You’re lying on your couch, open YouTube, and search for “weight loss”.
Your feed fills up with videos where everyone presents themselves as a fitness guru.
Every video implies the same thing: we know more than others, and this is the best approach for fat loss.
One says, “I followed the ultimate keto diet and lost 20–30 kilos”.
Another says, “You don’t even need keto. You can lose weight with a low-carb diet too”.
Next, you see a fitness coach eating burgers and fries, claiming you can lose weight eating all this. He calls it “flexible dieting”.
Someone explains the best exercise for fat loss. While another sells the best diet plan for fat loss.
You scroll Instagram Reels, and the scenario is the same.
The only truth
They will all hate me for saying this openly, but the truth remains unchanged.
There is no “best” exercise for fat loss.
There is no “best” diet plan for fat loss.
There are no fat loss hacks or secrets. It’s just better marketing.
No matter how tempting the method looks or how convincing the marketing sounds, they all follow the same fundamental rule.
Most of them are selling the same thing, just repackaged in different ways.
They all create a calorie deficit.
Calorie deficit: what it is and why it matters for fat loss
The body runs on energy. You get that energy from food. It constantly uses energy for walking, talking, breathing, sitting, and even while sleeping.
So energy = calories.
Now, if you feed your body with more energy than it needs, the extra energy is stored as body fat.
When the body gets less energy than it needs, it starts using energy from stored body fat. This reduction in calories is called a calorie deficit. And when you keep doing this consistently, fat loss happens. That’s the entire fat loss story.
But then why do so many different diets exist? Is any one of them actually better for fat loss? Which one is best suited for you?
Diets are tools
This might offend many out there, but no diet on the planet causes fat loss without creating a deficit.
Whether you use fasting for fat loss, follow a keto or low-carb diet, eat a balanced diet, or even consume a high-carb diet, fat loss happens with all of them because they all create a calorie deficit.

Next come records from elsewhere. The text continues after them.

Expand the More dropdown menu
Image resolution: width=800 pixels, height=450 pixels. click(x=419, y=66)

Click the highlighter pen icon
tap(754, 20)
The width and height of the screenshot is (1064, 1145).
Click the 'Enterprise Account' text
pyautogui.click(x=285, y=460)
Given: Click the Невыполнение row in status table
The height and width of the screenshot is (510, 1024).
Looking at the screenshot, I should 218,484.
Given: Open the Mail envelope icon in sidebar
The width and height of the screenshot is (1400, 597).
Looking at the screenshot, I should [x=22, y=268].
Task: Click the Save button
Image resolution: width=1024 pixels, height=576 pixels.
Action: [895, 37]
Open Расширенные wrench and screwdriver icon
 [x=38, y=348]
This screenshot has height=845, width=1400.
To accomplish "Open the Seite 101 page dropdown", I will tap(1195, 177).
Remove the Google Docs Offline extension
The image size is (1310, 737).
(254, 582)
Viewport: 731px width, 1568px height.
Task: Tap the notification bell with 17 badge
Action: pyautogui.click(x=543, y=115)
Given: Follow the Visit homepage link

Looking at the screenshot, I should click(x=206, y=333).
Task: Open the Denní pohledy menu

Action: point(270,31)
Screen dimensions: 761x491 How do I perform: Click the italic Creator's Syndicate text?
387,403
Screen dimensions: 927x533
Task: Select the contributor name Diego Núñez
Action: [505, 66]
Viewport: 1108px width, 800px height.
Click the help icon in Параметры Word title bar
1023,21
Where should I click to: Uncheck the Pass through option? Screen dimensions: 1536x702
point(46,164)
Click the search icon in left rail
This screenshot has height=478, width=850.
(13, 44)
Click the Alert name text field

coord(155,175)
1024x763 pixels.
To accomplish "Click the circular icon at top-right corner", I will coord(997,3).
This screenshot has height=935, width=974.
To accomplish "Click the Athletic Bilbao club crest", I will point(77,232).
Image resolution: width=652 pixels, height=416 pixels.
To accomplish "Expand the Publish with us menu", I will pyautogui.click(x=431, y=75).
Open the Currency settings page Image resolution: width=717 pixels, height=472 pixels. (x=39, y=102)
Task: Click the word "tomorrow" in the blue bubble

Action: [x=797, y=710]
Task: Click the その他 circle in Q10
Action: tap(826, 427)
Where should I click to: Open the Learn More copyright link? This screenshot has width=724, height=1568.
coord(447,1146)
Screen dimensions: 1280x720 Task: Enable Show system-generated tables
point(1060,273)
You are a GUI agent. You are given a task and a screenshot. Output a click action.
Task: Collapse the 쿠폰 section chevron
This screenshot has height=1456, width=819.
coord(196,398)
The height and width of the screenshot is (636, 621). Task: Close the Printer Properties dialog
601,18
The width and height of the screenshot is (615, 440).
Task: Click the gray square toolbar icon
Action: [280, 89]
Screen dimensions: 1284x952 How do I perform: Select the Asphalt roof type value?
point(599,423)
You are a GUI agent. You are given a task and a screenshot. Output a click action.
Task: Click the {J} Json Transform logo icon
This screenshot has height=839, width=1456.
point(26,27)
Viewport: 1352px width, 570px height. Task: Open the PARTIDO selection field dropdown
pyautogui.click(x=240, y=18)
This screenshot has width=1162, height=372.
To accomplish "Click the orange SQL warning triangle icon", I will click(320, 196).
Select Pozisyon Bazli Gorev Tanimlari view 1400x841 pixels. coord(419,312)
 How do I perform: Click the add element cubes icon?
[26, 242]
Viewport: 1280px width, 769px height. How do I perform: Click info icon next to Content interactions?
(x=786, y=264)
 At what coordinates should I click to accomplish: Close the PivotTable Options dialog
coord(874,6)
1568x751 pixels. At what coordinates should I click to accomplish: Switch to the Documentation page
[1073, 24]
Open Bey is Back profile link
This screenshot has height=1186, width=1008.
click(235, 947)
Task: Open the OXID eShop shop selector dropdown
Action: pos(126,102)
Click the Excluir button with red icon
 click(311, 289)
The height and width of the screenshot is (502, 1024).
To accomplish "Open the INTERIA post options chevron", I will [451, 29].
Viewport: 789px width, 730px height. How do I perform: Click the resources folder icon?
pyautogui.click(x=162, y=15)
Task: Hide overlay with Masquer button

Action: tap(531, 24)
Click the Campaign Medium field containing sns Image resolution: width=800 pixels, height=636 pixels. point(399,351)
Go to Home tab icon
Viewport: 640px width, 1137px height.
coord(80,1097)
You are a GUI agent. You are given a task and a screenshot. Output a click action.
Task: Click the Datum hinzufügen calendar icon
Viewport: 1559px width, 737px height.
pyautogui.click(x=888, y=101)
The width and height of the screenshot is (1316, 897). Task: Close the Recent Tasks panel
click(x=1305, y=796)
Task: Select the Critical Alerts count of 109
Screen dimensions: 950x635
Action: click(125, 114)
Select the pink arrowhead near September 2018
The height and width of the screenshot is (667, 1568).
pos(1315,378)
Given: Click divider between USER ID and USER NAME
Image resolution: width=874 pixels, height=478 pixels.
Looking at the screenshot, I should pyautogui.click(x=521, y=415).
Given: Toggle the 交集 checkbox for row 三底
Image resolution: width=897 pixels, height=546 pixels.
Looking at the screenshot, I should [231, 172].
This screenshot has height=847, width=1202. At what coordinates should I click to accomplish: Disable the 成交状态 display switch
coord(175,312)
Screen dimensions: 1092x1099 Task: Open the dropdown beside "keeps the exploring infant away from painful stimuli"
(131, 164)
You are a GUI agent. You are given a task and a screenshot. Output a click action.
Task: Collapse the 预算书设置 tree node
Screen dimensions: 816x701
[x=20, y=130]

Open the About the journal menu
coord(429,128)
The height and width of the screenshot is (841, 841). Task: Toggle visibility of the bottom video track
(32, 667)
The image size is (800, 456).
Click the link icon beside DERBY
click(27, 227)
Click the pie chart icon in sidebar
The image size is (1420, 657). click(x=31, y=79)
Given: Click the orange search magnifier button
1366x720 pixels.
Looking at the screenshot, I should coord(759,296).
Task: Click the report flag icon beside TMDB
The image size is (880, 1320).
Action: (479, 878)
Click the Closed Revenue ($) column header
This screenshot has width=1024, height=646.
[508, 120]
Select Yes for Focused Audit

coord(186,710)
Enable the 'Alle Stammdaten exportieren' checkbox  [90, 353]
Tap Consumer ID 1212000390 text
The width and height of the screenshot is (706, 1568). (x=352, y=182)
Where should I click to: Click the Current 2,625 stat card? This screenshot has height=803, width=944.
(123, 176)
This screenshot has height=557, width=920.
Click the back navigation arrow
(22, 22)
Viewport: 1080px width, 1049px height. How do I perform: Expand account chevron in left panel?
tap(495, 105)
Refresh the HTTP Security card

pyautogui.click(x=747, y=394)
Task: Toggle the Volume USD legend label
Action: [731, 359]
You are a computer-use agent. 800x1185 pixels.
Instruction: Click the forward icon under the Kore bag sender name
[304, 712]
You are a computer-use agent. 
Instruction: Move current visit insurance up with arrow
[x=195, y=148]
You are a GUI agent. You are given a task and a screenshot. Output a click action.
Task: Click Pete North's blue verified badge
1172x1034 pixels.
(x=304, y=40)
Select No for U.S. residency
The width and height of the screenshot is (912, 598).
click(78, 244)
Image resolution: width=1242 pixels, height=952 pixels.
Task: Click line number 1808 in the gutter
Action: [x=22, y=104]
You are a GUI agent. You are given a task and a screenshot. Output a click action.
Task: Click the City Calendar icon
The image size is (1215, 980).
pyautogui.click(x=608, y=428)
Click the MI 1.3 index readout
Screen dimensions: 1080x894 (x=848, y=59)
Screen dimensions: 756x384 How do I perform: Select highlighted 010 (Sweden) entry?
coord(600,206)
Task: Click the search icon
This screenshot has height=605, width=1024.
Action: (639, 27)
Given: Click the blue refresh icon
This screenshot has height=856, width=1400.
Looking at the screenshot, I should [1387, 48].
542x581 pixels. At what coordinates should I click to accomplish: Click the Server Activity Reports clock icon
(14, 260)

I repeat: All leads to fat loss.
If the goal is weight loss, some diets show results faster and some slower. But you will lose fat as long as you are in a calorie deficit, regardless of the diet.
Diets are just different methods and strategies that help you to create that calorie deficit and sustain it.
I’ve covered fat loss and calorie deficit in more detail in this article.
Exercise complements diets
Walking burns calories with minimal fatigue. Weight training builds and preserves muscle.
Different forms of activity contribute in different ways, but they all burn calories and help you to create a calorie deficit.
Exercise or any activity complements your diet. No exercise makes you lose fat on its own. Exercise supports your diet, but your diet is the control lever that decides your fat loss.
But hormones, metabolism, hunger….?
Hormones, metabolism, hunger, food quality, and exercise selection all matter. There’s no debate.
But they influence calories in (the calories you eat) and calories out (the calories you burn). They do not override or cancel the fundamental rule.
Regardless of them, you will not lose fat without a calorie deficit. Period.
Why fat loss pauses or fails
Things on the internet have been made unnecessarily complicated. They’ve been poorly explained.
But the biggest failure happens when you try to apply all of this in real life.
Weekends come.
Social gatherings and family functions happen.
Emotional eating happens.
You can’t really disagree with this, because these are inevitable things we all face as humans.
Slowly and quietly, food quantity increases, portions grow, and the calorie deficit disappears.
That’s when the fat loss pauses and eventually fails. But people think they failed. They think their motivation failed. They didn’t.
Unknowingly, you stopped following the core fat loss rule when life became messy.